FIG. 6 illustrates an example of closed loop tuning system 600. The closed loop tuning system 600 includes a tuning circuit that has an impedance matching circuit 602 and/or an aperture tuning circuit 604. The impedance matching circuit 602 and the aperture tuning circuit 604 are coupled to an antenna 606 and an external tuning control device (e.g., a modem) 608. The impedance matching circuit 602 includes tunable/tuning components such as switches 622 (e.g., switch stack) and a state register 610. Similarly, the aperture tuning circuit 604 includes switches 612 and a state register 614. For example, the external tuning control device 608 selectively tunes an impedance value of variable impedance elements or components in the tuning circuit. The external tuning control device 608 interfaces with the tuning circuit via an interface device or control interface including a state register. The external tuning control device 608 reads state register information and applies this information to change the impedance of tuning components of the tuning device.

In both the impedance matching circuit 602 and the aperture tuning circuit 604, voltages across the tunable components (e.g., switch stack, etc.) can become increased without proper control or prediction in practice. To mitigate the increased voltage, the impedance matching circuit 602 and the aperture tuning circuit 604 are supported by a tuning implementation running in the external tuning control device 608. The tuning implementation may be achieved using look-up tables with (pre) selected tuning states 616. However, communication from the modem to the impedance matching circuit 602 and the aperture tuning circuit 604 may be one-directional, as illustrated by the arrows 618 and 620. This follows because modems, for example, are subject to mobile industry processor interface (MIPI) communications that are one directional with respect to overvoltage state information. For example, the modem transmits information to the impedance matching circuit 602 and the aperture tuning circuit 604 to set the tuning states. The tuning states are stored in state registers 610 and 614 of the impedance matching circuit 602 and the aperture tuning circuit 604. However, the impedance matching circuit 602 does not report overvoltage state information to the modem. The MIPI bus may be bi-directional with respect to other information such as device ID and revision.

FIG. 7 illustrates an example of a block schematic of a tuning device 700. For example, the tuning device 700 may be the impedance matching circuit 602 or the aperture tuning circuit 604. The tuning device 700 includes a bias generator 702, an interface device 704, level shifters 706 and a radio frequency core 708. The interface device 704 may be based on MIPI specifications.
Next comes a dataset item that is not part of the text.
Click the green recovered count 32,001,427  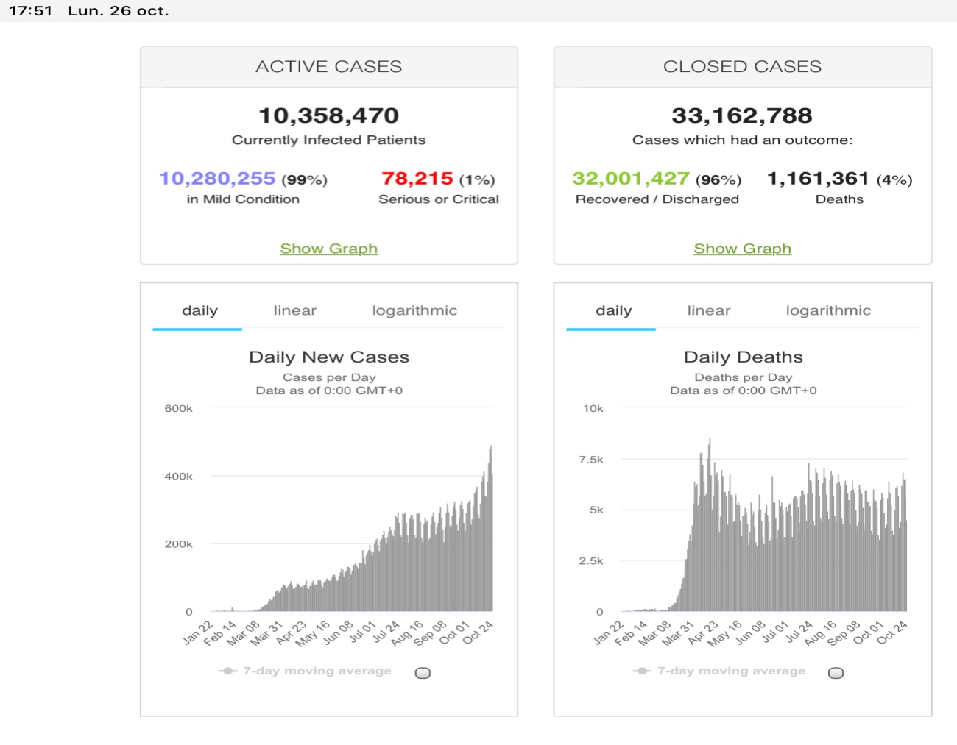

A state register 710 may be integrated in the interface device 704 or external but coupled to the interface device 704. The radio frequency core 708 may include the switch stack and other tuning components. The bias generator 702 is coupled to the interface device 704. The bias generator 702 and the interface device 704 are coupled to the radio frequency core 708 through the level shifters 706. The level shifters change voltage domains. A core of the interface device 704 based on MIPI specifications (e.g., MIPI core) and state registers (e.g., state register 710) operate on relatively low voltages (e.g., 1.8 to 1.2V). However, the radio frequency (RF) FETs specify relatively higher voltages such as −4V and +4V. Accordingly, level shifters change from the MIPI low voltage domain to the higher voltage domain of the RF FETs.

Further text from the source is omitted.